Çevrebilimci Spangenberg’e göre ekosistemlerin bozulmasının enfeksiyonların artması üzerindeki etkisi, aslında “tek sağlık” kavramın ne kadar önemli olduğunu gösterdi. Yani ekosistemdeki diğer hayvanların, canlıların ve insanların sağlığının birbirine bağlı olduğu fikrini. Bunlardan birinin dengesi bozulduğunda diğerleri de aynı şeyi deneyimliyor.
Canlı hayvan pazarları
Öte yandan vahşi hayvan pazarları bulaşıcı hastalıkların ortaya çıkmasının önünü açıyor. Bilim insanları da koronavirüsün, Çin’deki bir hayvan pazarında ortaya çıkma ihtimalinin güçlü olduğuna inanıyor. “Stresli ve hasta hayvanları kafeslere koyup bir arada bulundurmanın, patojenleri yaymaları için harika bir alan açtığı” görüşünü dile getiren Spangenberg, bunun aynı zamanda bir canlıdan diğer canlıya hastalık bulaşmasının da önünü açtığı kanısında… Bu nedenle bilim insanları dünyada en azından canlı hayvan pazarları için katı düzenlemeler getirilmesi gerektiğini belirtiyor.
Bu konu aynı zamanda Birleşmiş Milletler Biyolojik Çeşitlilik Sözleşmesi Başkanı Elizabeth Maruma Mrema tarafından da dillendirildi. Ancak Mrema, özellikle düşük gelirli toplumlarda milyonlarca insanın bu pazarların sağladığı gıda ve gelir kaynaklarıyla yaşamını sürdürdüğüne dikkat çekiyor. Bu da konuyu karmaşık bir hale getiriyor. Bu pazarların hayvan sömürüsünün bir parçası olduğuna vurgu yapan Mrema, “Yoksulluk, işe erişim, insanların uzak bölgelerde nasıl muamele gördüğü ve insanların gıda maddelerine nasıl baktıklarının” da yayılmalara yol açan koşullar olduğunu belirtiyor.

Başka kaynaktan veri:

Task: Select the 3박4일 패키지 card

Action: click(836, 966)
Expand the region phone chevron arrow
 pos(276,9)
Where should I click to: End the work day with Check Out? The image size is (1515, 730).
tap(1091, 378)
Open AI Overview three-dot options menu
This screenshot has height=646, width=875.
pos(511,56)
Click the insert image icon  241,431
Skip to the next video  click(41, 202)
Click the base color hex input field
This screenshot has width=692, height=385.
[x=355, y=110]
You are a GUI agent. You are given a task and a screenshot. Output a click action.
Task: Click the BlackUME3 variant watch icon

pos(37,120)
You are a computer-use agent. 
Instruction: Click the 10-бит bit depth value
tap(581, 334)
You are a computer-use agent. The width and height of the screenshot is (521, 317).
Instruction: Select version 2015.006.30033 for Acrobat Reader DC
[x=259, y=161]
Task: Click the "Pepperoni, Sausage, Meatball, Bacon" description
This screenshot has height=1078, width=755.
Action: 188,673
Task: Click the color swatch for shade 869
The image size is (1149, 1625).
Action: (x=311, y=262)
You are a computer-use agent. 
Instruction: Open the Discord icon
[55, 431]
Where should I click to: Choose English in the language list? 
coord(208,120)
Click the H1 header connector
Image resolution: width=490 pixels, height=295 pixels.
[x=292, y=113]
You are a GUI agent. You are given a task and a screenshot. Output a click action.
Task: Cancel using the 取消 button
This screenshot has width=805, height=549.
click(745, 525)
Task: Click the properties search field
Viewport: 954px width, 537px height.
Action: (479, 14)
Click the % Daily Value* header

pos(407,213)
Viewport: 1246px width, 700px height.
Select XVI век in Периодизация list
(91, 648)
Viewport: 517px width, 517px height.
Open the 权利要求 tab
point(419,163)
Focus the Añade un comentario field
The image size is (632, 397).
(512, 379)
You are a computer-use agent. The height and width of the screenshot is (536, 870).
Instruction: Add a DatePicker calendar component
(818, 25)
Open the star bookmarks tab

Doğal Yaşamı Koruma Derneği’nden Alice Latinne ise sadece ekonomik düzeyde bakıldığında bile “değişmek zorunda kalınacağından” bahsediyor. Zira hastalıkların ortaya çıkması ve bunun yayılma maliyeti, çevreyi sömürmenin ekonomik getirisinden çok daha yüksek. “Doğanın bir parçasıyız. Sağlığımız vahşi hayat ile, hayvan sağlığı ve çevre sağlığı ile bağlantılı. Ekosistemin bir parçasıyız” diyor Latinne ve ekliyor: “Birlikte güvenle yaşamanın daha iyi bir yolunu bulmalıyız.”